Be it enacted by the Legislature of West Virginia:
That the Code of West Virginia, 1931, as amended, be amended by adding thereto a new section, designated §55-7-23a, to read as follows:
ARTICLE 7. ACTIONS FOR INJURIES.
§55-7-23a. Prescription drugs; claims based on inadequate warnings.
(a) A manufacturer of a prescription drug is not liable in a products liability action for failing to provide a warning or other instruction directly to a consumer if an adequate warning or instruction has been provided to the physician or other legally authorized person who prescribes that prescription drug for the claimant and if the manufacturer has not done direct to consumer advertising regarding the prescription drug: Provided, That the provisions of this section do not apply if the United States Food and Drug Administration requires that direct consumer warnings or instructions accompany the product.

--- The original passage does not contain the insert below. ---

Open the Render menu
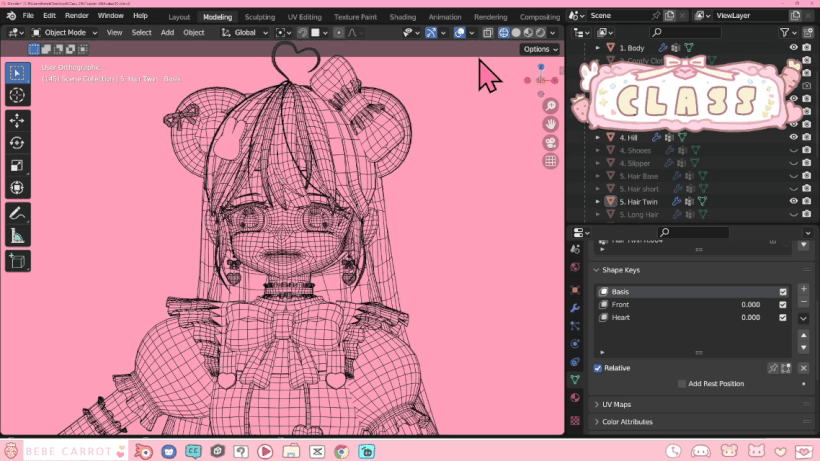The image size is (820, 461). click(x=77, y=16)
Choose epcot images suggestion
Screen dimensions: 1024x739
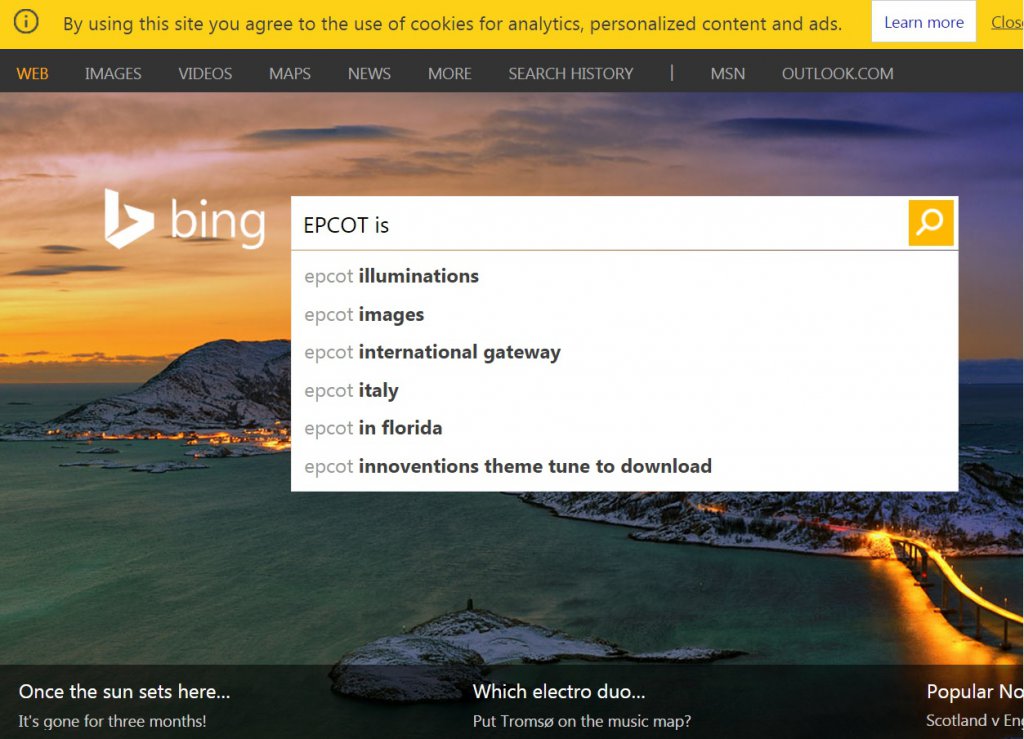tap(364, 315)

(b) If the warning or instruction given in connection with a prescription drug has been approved by the United States Food and Drug Administration under the Federal Food, Drug and Cosmetic Act, 21 U.S.C. §301, et seq. or the Public Health Service Act, 42 U.S.C. §201, et seq., the warning or instruction is presumed to be adequate.
(c) For the purposes of this section, the term “drug” has the meaning defined in the Federal Food, Drug and Cosmetic Act.
NOTE: The purpose of this bill is to codify the learned intermediary doctrine, which recognizes:
(1) That prescribing physicians are in a superior position to impart drug warning to patients and provide independent medical decisions as to whether use of the drug is appropriate for treatment of a particular patient;
(2) That drug manufacturers lack effective means to communicate directly with each patient; and
(3) That imposing a duty to warn upon drug manufacturers would unduly interfere with the physician-patient relationship.
This section is new; therefore, strike-throughs and underscoring have been omitted.